◆ **TASKS TO PERFORM**
**1)** Answer these from the forum post about replacing a pandas DataFrame column:
(a) How many columns does the imported Excel file have?
(b) Which column was pulled out for NLP?
(c) What variable holds the preprocessed text?
**2)** Carry the forum post about replacing a pandas DataFrame column forward from its final sentence.

0

I'm trying to replace a column in a DataFrame with preprocessed text data.

I have imported an Excel file as pandas dataframe.

df = pd.read_excel (*file path*)

This file consists of x rows of documents and 12 columns.

I extracted the column 'Text' for NLP.

text_article = (df['Text'])

I have preprocessed this column (removal of digits, stopwords, tokenization, lemmatization etc.) Resulting in the following variable: text_article['final']

I now want to replace the column (df['Text']) with text_article['final'], but don't know how.

When I export the dataframe, I get the original column 'Text'

df.to_excel('*name*.xlsx', index=False)

I've tried the following code to replace the column or add the column, but it doesn't seem to work.

df.insert(text_article['final'])

and

text_article['final'] = df['Text']

I'm relatively new to Python, so I hope I've clearly formulated my question. Thanks in advance.

◆ **EXTRACTED INFORMATION**
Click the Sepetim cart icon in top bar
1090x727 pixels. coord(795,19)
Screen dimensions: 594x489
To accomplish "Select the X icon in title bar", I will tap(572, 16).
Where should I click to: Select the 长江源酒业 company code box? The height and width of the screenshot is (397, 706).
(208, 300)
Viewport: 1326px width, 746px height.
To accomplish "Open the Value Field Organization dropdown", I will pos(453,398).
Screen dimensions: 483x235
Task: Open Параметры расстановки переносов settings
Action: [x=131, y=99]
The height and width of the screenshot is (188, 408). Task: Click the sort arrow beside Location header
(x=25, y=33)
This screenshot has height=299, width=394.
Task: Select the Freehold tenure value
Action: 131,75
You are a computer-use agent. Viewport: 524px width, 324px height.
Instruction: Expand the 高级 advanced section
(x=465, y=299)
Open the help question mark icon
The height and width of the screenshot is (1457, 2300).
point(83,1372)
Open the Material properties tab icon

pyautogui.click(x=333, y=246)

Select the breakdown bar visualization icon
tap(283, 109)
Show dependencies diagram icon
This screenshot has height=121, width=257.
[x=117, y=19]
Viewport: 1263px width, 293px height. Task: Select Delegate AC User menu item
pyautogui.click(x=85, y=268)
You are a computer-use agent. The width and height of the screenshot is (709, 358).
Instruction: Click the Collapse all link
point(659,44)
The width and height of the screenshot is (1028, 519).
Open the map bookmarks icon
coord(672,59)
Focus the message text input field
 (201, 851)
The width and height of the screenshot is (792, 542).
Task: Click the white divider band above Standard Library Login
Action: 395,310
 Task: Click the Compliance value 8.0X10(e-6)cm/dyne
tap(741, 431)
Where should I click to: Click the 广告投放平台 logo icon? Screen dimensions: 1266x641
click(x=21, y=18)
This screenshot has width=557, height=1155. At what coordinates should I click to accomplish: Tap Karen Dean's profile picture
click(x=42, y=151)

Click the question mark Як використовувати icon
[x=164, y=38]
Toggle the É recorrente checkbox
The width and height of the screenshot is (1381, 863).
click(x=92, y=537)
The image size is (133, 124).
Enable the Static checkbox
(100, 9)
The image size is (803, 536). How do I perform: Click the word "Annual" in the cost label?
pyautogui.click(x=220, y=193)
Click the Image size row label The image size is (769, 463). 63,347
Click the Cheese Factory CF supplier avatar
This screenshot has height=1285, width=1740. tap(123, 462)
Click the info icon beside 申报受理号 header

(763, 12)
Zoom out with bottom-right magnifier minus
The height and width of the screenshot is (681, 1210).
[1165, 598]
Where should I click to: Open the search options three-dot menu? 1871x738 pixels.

◆ **EXPECTED ANSWERS**
**1)**
(a) 12
(b) 'Text'
(c) text_article['final']

**2)**
Annick
  • 1
  • 1

2 Answers2

1

If both columns have the same length, this should work :

df['Text'] = text_article['final']

You did it the other way around. You must assign to the first variable df['Text'] the new value text_article['final'].

Also, this post might answer your question.

junsuzuki
  • 100
  • 7
  • Thanks for your quick response. It does seem to work, but the text in the column remains the original text, instead of the preprocessed text. So the changes I've made in text_article['final'] are lost. – Annick Aug 12 '22 at 15:28
0

I was able to add the column with preprocessed text to the dataframe by using the following code:

df2 = df.assign(Title_New_Column = text_article['final'])
df2.to_excel('File_Name.xlsx', index=False)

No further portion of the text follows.